A contagem oficial de casos confirmados de COVID-19 no condado terminou em meados de 2023 eram 3,5 milhões. De acordo com a Organização Mundial da Saúde estimativa mas 6% das infecções resultam em COVID crónica, nos primeiros dois anos da epidemia pode ter havido 175.000 casos de COVID, um número que só aumentou à medida que o vírus continuou a espalhar-se.
Em 2023, 15,6% dos entrevistados num inquérito de saúde em toda a província disseram ter apresentado sintomas de COVID durante pelo menos três meses após o teste ser positivo.
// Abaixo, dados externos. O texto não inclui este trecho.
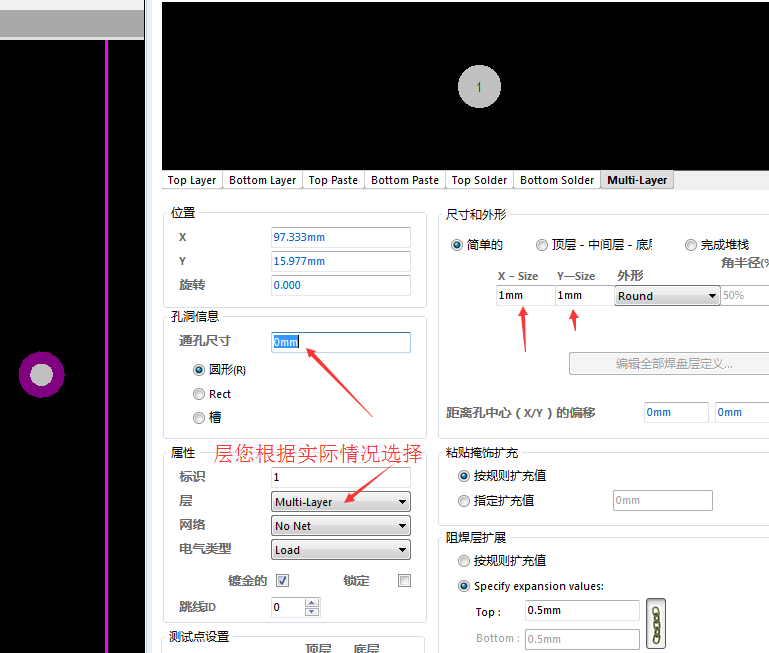Enable the 锁定 lock checkbox
The width and height of the screenshot is (769, 653).
coord(404,580)
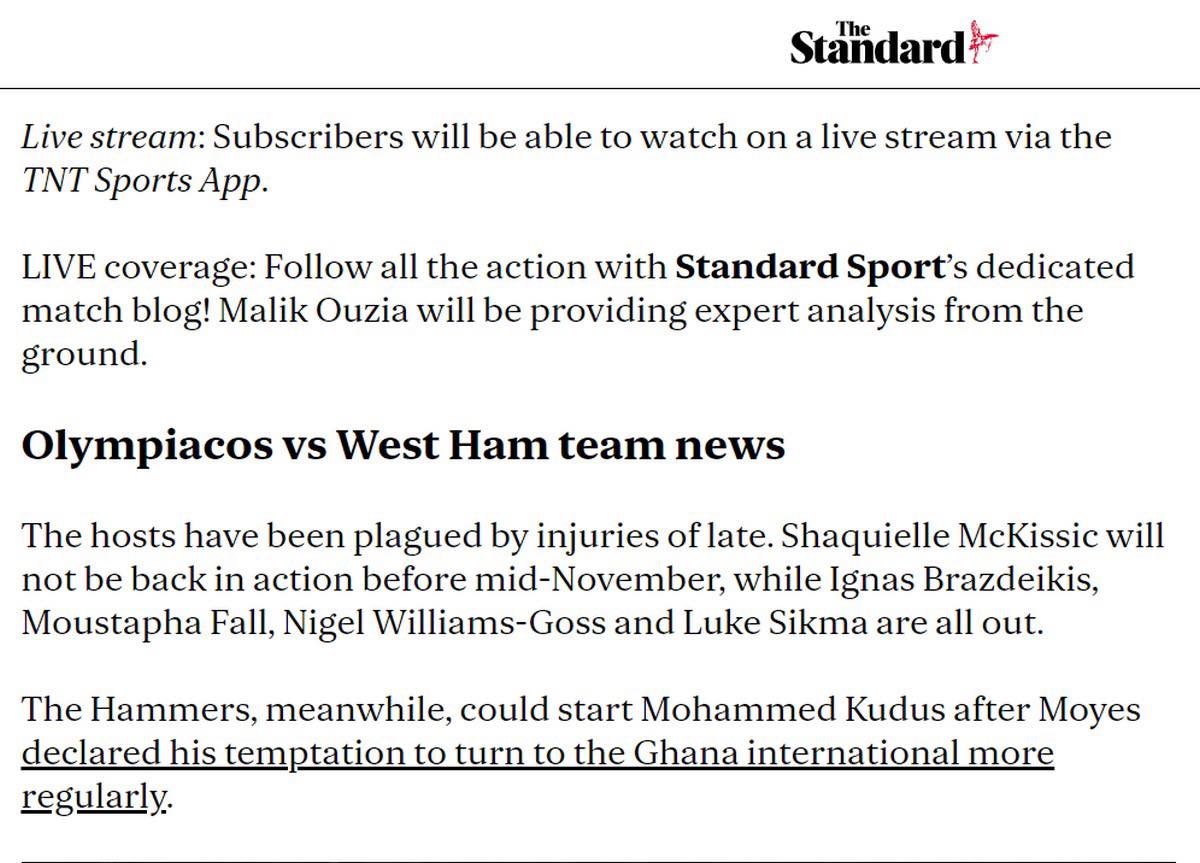Click the italic 'TNT Sports App' text
This screenshot has width=1200, height=863.
click(x=143, y=182)
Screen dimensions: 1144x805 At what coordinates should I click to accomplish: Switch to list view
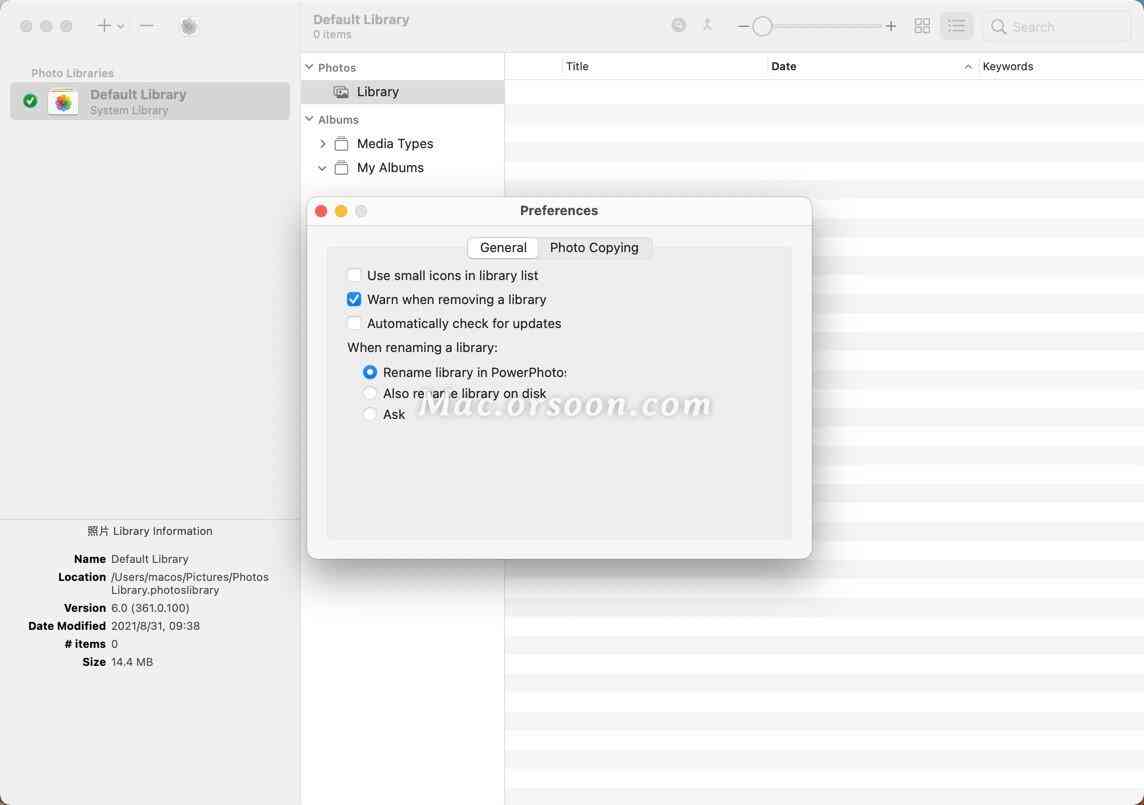[956, 26]
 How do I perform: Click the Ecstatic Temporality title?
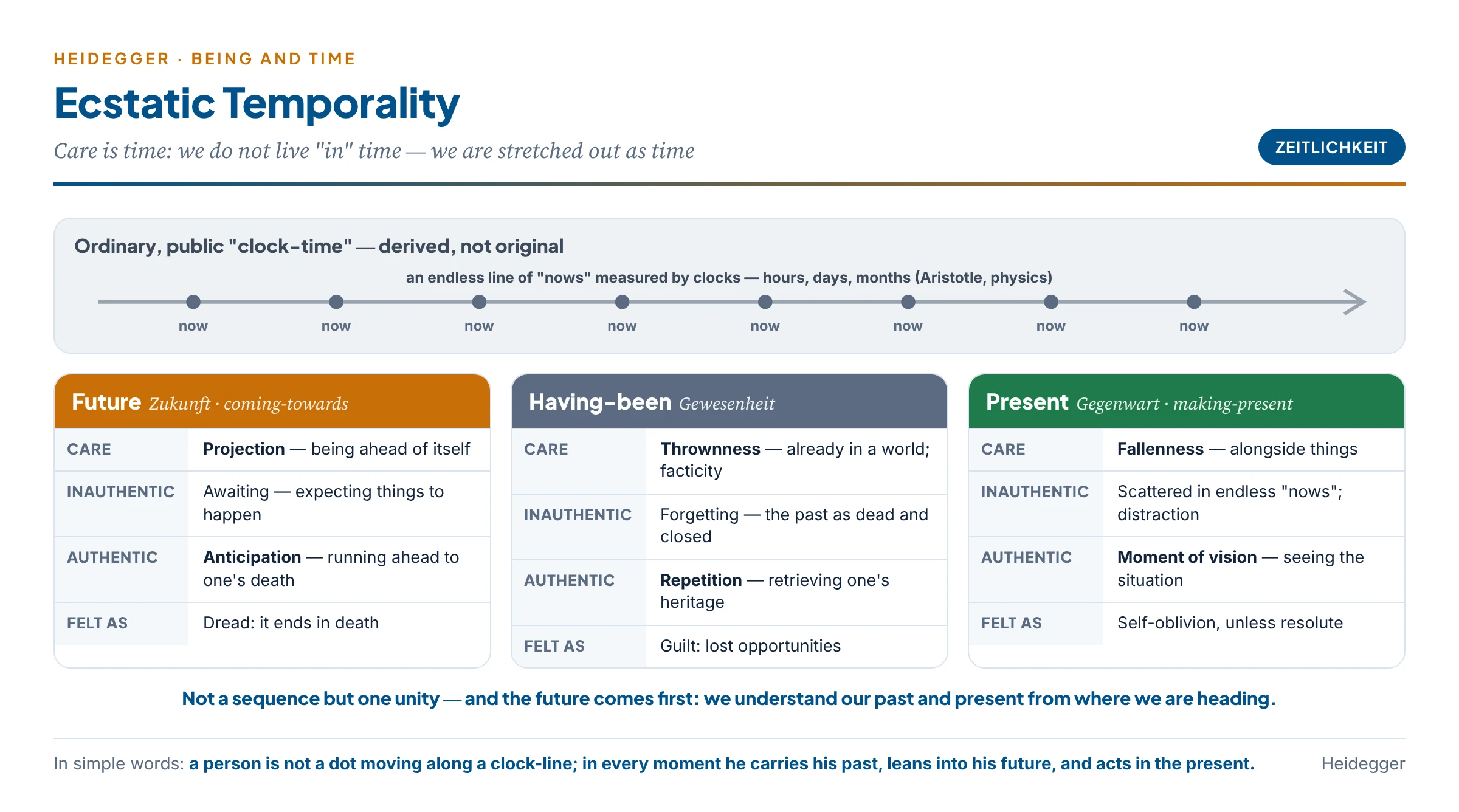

A próxima pesquisa do condado pergunta mais sobre se os entrevistados tiveram sintomas crônicos de COVID nos últimos 12 meses, disse Barbara Ferrer, diretora do Departamento de Saúde Pública do condado de LA. Esses produtos estarão disponíveis ainda este ano.
Ferrer comparou a compreensão actual com os primeiros dias da epidemia do VIH/SIDA. Em ambos os casos, disse ele, o novo vírus criou um grande número de pessoas que vivem com condições complexas e crónicas e tem um impacto significativo na sua saúde, habitação e segurança económica.
“A COVID-19 teve realmente um efeito profundo em termos de sintomas a longo prazo que afectam uma variedade de partes diferentes do corpo, a uma taxa mais elevada do que vemos com outros vírus”, disse Ferrer.
Este mês, o Departamento de Saúde Pública criou um grupo de trabalho para médicos e defensores dos pacientes que estudará políticas e serviços durante 12 meses que possam ajudar pacientes com COVID de longa duração, disse Ferrer, como um caminho mais claro para pagamentos por invalidez e melhor educação para prestadores de cuidados de saúde.
“Ainda ouvimos histórias de pessoas dizendo, você sabe, meu médico recusou ou estava errado, ou me disseram para ir para casa e esperar”, disse Ferrer.
Os defensores dos pacientes ordenaram que o Conselho de Supervisores do Condado formasse uma força-tarefa semelhante, até agora sem sucesso.
Beth Nishida, 64, de Creekside Park em Walnut. Aposentou-se da administração de educação especial devido ao impacto do vírus de 2022.
(Ariana Drehsler/For The Times)
“O objetivo, na minha opinião, é como consertar isso, não apenas como contá-lo”, disse Beth Nishida, 64, de Walnut, que se aposentou da administração de educação especial devido à propagação contínua do vírus em 2022. “Eu sei que é novo (há muito tempo com o COVID), mas não é tão novo como costumava ser.
As perspectivas a nível federal são sombrias. No ano passado, a administração Trump fechado o Office for Long COVID Research and Practice e cancelou subsídios para pesquisas longas sobre COVID.
“A pandemia da COVID-19 acabou e o HHS não gastará mais milhares de milhões de dólares dos contribuintes para responder a uma pandemia inexistente que os americanos contraíram anos atrás”, disse um porta-voz do Departamento de Saúde e Serviços Humanos. disse a revista Science.
Mas novas infecções por COVID-19 produzem pacientes com COVID-19 de longo prazo. Pessoas que eram saudáveis e ativas há alguns meses ainda chegam às clínicas da USC com problemas cardíacos e mentais que mudaram suas vidas.
“Houve um movimento social para fazer passar a COVID como se já não existisse – mas realmente existe”, disse McAuley. “Se isso não estiver no radar das pessoas, nunca será falado sobre isso. E as pessoas estarão fora e no pronto-socorro, e podem ter deficiências (a ponto) de perderem o emprego e ninguém falar sobre isso.